As mentioned, the cytosol is the fluid part of the cytoplasm in which cell organelles and other components are embedded. Within the cell, the cytosol is enclosed by the cell membrane. In addition, it can be found within various membrane-bound organelles (e.g. within vesicles, vacuoles, chloroplast, etc.) in eukaryotic cells.
In human cells, the cytosol takes up about 70 percent of the total cell volume. While water is the primary component of this fluid, making up about 70 percent of the total volume, it also consists of a number of other components that include proteins (less than 300 Da in size and range from 20 to 30 percent of the total cytosol volume) and ions (calcium, sodium, magnesium, and chloride ions, etc.) among other hydrophilic molecules.
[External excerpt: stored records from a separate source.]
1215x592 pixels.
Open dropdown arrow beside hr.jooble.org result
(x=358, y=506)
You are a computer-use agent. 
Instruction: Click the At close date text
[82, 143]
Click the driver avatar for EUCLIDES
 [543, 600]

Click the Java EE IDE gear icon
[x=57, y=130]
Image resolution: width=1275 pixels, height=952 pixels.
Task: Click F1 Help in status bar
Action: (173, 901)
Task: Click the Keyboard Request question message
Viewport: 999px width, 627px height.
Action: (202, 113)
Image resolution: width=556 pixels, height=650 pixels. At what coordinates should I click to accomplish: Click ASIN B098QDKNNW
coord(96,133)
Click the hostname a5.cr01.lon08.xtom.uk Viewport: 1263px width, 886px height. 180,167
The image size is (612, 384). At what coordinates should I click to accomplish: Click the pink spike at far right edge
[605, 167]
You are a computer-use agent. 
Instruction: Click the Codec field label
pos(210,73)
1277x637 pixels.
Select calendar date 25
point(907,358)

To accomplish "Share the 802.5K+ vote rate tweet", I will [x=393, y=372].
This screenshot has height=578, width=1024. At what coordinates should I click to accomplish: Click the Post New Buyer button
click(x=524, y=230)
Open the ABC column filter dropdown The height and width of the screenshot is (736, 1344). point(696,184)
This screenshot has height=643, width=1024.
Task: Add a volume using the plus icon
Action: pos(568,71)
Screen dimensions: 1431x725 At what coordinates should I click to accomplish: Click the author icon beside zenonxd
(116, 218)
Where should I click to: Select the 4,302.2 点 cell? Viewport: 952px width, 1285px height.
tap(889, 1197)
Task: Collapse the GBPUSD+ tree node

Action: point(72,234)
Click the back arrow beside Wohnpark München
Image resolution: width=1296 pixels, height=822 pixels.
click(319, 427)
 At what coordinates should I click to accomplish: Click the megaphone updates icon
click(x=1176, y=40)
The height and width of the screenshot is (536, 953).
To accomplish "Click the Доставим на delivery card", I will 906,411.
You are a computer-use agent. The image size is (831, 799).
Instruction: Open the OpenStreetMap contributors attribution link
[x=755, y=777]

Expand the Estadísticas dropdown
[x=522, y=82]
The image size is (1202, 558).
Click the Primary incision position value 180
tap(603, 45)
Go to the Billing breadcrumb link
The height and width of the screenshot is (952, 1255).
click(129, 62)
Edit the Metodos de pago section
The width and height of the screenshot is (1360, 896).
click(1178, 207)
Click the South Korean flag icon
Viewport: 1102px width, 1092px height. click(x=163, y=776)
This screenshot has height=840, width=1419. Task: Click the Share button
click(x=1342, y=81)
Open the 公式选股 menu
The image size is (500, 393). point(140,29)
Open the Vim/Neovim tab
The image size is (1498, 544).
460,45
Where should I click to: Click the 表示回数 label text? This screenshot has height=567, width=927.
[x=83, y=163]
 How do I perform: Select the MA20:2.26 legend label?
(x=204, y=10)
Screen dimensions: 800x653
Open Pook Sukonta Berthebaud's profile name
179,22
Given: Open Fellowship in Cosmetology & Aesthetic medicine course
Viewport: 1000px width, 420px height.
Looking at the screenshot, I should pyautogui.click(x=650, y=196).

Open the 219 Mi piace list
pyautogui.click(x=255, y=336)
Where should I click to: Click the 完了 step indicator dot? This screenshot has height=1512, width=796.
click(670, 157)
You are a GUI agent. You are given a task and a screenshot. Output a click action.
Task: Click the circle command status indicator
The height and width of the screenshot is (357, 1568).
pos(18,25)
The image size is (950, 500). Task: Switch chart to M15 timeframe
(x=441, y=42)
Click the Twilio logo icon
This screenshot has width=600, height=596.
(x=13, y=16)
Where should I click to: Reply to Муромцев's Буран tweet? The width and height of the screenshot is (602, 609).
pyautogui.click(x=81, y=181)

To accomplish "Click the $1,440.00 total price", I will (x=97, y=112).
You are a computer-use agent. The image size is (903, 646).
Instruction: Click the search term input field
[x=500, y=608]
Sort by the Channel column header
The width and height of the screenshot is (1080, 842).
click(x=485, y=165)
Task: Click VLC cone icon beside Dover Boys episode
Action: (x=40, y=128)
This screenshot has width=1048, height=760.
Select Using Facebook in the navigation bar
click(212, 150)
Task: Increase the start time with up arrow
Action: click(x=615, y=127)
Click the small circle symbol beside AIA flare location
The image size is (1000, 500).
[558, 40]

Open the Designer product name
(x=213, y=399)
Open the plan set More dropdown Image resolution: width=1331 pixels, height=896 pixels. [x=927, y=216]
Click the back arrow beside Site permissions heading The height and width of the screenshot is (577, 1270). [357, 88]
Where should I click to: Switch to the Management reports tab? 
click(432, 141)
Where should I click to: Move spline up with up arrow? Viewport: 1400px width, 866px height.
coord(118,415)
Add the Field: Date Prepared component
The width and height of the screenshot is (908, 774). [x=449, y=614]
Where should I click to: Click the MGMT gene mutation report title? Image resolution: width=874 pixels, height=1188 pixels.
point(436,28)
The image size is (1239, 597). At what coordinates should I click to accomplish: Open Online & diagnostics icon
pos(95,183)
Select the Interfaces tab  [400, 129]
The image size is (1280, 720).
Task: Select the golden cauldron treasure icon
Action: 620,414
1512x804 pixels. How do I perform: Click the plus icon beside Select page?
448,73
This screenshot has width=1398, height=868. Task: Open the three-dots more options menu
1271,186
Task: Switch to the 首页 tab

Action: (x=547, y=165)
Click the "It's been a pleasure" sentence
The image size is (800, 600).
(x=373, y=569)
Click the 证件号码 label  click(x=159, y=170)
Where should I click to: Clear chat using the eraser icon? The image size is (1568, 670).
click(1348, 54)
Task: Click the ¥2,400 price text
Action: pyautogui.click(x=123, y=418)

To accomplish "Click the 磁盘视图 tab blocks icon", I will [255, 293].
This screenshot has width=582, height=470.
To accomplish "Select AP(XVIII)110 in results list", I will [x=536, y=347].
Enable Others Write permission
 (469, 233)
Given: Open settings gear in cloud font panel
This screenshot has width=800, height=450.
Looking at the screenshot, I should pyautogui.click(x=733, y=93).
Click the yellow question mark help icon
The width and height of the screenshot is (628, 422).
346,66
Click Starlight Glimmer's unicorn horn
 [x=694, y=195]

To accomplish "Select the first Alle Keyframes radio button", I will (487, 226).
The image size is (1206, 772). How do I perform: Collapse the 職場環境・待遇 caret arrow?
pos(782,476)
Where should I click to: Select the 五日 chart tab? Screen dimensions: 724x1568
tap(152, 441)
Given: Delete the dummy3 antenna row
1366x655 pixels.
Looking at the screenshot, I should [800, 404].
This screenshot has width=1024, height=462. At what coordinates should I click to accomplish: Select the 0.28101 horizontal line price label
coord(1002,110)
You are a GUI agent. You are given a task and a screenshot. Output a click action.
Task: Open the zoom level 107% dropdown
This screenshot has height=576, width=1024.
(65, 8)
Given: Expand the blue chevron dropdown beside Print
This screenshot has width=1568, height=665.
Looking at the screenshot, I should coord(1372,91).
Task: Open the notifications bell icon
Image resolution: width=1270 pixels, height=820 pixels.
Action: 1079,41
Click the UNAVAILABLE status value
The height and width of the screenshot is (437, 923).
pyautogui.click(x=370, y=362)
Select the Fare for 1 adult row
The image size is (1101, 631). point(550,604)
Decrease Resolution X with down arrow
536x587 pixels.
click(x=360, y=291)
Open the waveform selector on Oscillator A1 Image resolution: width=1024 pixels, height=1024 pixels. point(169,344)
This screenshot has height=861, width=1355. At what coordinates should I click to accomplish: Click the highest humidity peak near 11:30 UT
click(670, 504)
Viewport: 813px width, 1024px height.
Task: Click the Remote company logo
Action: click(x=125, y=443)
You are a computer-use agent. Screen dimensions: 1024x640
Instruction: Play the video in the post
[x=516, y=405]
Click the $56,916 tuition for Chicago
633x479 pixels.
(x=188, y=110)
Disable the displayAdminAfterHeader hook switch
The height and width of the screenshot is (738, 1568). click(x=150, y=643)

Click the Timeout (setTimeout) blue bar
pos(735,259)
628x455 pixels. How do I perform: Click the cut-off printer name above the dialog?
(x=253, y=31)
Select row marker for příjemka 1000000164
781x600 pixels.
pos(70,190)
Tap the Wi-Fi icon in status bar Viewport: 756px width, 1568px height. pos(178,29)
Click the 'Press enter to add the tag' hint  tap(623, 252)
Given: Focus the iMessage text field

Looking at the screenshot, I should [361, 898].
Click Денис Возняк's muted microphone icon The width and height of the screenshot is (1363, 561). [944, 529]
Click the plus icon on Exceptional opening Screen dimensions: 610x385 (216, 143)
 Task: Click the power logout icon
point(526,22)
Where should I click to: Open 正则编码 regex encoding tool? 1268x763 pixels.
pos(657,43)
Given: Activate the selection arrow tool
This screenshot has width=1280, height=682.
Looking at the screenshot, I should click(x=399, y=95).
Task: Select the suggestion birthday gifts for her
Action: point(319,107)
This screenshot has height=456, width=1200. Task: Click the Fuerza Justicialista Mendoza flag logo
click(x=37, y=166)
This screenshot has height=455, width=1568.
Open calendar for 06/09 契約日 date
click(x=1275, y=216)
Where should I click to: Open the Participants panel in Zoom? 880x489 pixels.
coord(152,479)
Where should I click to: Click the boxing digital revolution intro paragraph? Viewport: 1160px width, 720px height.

Due to the presence of these dissolved molecules and ions, the cytosol has the consistency of jelly rather than a liquid. The concentration of these molecules and ions in the cytosol serves a number of functions including regulating the movement of water in and out of the cell as well as promoting cell communication etc.
* The cytosolic pH value ranges between 7.0 and 7.4.
* Some of the other materials that can be found in the cytosol include cytoplasmic bodies, crystalline inclusions, stress granules, and cytoplasmic inclusions, etc.
The cytosol is involved in a number of functions that are essential for the proper functioning of cells.
Structural support - Depending on the type of cell, the cytosol can take up to 70% of the total cell volume. This volume contributes to the overall shape of the cell. Depending on the concentration of molecules and ions in the cytosol (and outside the cell) water can move in or out of the cell through osmosis. In plant cells, for instance, turgor pressure, also known as hydrostatic pressure provides structural integrity to each cell and the tissue in general.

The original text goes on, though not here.